My heart aches for people who are so hungry for love in their relationships but they get in their own way by holding onto grievances that seem too important to let go. Usually, the grievance is some sort of disappointment: a forgotten
birthday, an unkind comment, a difference of opinion, etc. Often it is the kind of incident we would let go of if the person wasn’t so special to us. However, in these special relationships there are unspoken expectations. We tend to idealize these people and then we are disappointed when they don’t live up to the ideal.

We blame them and judge them when what we really want is love from them.
But, let me ask you, how easy is it to love someone who is blaming and judging you?

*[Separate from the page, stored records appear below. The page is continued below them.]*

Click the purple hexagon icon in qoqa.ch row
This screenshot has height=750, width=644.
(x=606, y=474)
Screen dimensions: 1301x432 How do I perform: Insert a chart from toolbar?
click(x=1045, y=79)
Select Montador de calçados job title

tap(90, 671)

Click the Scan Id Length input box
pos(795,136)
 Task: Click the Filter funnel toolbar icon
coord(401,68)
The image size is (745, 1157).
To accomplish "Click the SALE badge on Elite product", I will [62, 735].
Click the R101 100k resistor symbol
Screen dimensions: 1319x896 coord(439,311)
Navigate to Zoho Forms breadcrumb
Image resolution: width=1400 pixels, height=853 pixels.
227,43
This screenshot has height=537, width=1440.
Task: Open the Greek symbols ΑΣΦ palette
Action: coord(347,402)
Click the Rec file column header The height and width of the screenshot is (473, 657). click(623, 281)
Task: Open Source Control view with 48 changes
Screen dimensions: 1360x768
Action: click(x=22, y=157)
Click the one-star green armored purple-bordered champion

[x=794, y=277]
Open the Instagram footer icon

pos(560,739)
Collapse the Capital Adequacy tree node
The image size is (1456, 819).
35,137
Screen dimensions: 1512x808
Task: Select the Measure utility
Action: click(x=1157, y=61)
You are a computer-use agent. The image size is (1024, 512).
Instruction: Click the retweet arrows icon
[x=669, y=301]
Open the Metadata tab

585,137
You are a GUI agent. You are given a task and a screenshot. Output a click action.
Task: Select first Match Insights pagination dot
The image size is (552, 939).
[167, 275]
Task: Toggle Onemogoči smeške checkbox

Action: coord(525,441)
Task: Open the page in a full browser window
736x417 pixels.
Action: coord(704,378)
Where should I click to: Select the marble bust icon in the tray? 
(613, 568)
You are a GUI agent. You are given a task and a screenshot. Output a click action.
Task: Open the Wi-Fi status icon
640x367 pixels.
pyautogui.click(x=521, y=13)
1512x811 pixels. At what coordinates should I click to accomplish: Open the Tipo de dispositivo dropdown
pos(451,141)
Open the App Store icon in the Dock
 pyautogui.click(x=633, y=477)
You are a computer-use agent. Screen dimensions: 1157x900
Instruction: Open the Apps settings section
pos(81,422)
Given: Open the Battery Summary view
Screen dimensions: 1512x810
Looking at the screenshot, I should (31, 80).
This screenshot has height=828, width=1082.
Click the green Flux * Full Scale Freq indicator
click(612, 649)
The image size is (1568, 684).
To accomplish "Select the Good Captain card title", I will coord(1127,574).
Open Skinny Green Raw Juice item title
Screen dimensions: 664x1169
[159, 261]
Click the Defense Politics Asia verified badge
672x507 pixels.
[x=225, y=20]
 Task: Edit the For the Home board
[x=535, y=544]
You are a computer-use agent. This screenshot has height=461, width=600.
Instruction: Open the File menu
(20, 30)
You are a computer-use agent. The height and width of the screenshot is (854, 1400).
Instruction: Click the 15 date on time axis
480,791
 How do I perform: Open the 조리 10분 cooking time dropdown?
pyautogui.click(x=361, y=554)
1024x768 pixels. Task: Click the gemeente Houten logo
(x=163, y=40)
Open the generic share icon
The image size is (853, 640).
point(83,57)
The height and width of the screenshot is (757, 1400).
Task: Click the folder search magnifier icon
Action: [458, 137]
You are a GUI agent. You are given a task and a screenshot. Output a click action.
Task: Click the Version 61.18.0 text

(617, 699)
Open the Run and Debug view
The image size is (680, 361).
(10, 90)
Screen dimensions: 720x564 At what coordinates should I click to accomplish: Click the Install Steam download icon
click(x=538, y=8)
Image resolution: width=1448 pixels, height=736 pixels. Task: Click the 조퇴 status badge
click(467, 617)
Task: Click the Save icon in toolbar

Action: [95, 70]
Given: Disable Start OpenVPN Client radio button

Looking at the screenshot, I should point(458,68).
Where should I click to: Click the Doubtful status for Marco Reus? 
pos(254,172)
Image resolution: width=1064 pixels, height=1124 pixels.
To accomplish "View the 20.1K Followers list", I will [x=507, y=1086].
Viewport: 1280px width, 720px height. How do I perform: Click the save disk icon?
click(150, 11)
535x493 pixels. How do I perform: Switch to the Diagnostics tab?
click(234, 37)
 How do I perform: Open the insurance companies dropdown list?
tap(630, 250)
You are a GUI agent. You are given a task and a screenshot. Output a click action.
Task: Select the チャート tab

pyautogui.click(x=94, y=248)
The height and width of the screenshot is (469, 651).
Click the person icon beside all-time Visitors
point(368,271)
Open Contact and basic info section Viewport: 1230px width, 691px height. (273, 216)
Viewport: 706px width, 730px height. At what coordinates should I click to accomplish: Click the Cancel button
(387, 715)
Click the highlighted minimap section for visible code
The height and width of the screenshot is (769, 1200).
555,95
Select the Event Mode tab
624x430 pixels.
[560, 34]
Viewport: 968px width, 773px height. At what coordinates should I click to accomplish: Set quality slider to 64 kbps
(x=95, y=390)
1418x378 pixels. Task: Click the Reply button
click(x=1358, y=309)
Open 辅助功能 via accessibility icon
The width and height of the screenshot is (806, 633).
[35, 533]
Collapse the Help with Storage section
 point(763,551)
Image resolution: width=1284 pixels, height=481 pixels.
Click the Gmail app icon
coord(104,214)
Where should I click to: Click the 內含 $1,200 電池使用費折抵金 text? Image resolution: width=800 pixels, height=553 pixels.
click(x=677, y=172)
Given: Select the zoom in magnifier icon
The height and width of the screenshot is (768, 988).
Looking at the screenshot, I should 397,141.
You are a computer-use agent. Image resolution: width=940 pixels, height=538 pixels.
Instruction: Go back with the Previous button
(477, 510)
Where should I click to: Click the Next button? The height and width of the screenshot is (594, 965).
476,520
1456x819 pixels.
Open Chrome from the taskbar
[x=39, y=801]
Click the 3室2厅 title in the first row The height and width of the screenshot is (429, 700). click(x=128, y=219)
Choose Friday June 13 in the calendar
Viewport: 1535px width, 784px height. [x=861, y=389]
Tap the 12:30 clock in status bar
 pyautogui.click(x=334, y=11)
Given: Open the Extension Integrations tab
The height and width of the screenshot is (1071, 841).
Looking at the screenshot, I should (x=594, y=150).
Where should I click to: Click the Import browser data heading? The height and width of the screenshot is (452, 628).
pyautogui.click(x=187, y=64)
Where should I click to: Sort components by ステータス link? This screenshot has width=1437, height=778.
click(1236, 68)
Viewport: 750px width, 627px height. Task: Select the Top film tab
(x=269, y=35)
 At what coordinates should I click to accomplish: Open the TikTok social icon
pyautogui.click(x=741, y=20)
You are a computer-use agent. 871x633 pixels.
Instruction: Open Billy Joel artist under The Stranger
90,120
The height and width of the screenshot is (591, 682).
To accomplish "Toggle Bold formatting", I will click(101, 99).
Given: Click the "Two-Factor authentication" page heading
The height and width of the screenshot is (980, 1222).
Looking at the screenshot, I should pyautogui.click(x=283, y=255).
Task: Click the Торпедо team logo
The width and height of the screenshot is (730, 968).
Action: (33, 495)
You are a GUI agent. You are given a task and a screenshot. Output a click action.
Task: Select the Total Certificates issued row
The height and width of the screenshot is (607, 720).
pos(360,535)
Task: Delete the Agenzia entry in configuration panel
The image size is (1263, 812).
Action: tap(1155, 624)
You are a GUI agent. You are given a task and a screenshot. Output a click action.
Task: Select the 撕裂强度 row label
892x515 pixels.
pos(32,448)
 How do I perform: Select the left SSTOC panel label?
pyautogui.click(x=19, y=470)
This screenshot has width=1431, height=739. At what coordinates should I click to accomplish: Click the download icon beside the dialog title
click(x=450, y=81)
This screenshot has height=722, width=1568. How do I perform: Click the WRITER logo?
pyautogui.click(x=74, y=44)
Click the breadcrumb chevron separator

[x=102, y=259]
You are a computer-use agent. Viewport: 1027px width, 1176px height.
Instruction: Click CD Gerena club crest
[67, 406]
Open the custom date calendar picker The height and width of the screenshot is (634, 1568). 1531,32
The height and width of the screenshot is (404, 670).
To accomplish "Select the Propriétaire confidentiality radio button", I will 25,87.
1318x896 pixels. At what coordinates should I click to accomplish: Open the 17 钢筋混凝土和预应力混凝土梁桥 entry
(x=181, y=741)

So this Valentine’s Day, if you want to access to all the love in your life, there is one perfect gift to give all your special people (including yourself): FORGIVENESS.

Forgiveness can be difficult, so my Valentine’s gift to you is 4 tips on how you can forgive:

1. Give yourself a MAXIMUM of 3 days to experience the hurt. Three days is enough time for you to experience the pain, deal with the issue, or let it go.

2. During the three days, take the responsibility of understanding your own pain by asking yourself these questions:

  • Did this person hurt me intentionally?
  • If I am disappointed, are my expectations reasonable?
  • Were my expectations communicated and understood?
  • Is this hurt triggering memories of unresolved pain from my past?

3. Remind yourself that whatever the person said or did is not who they are.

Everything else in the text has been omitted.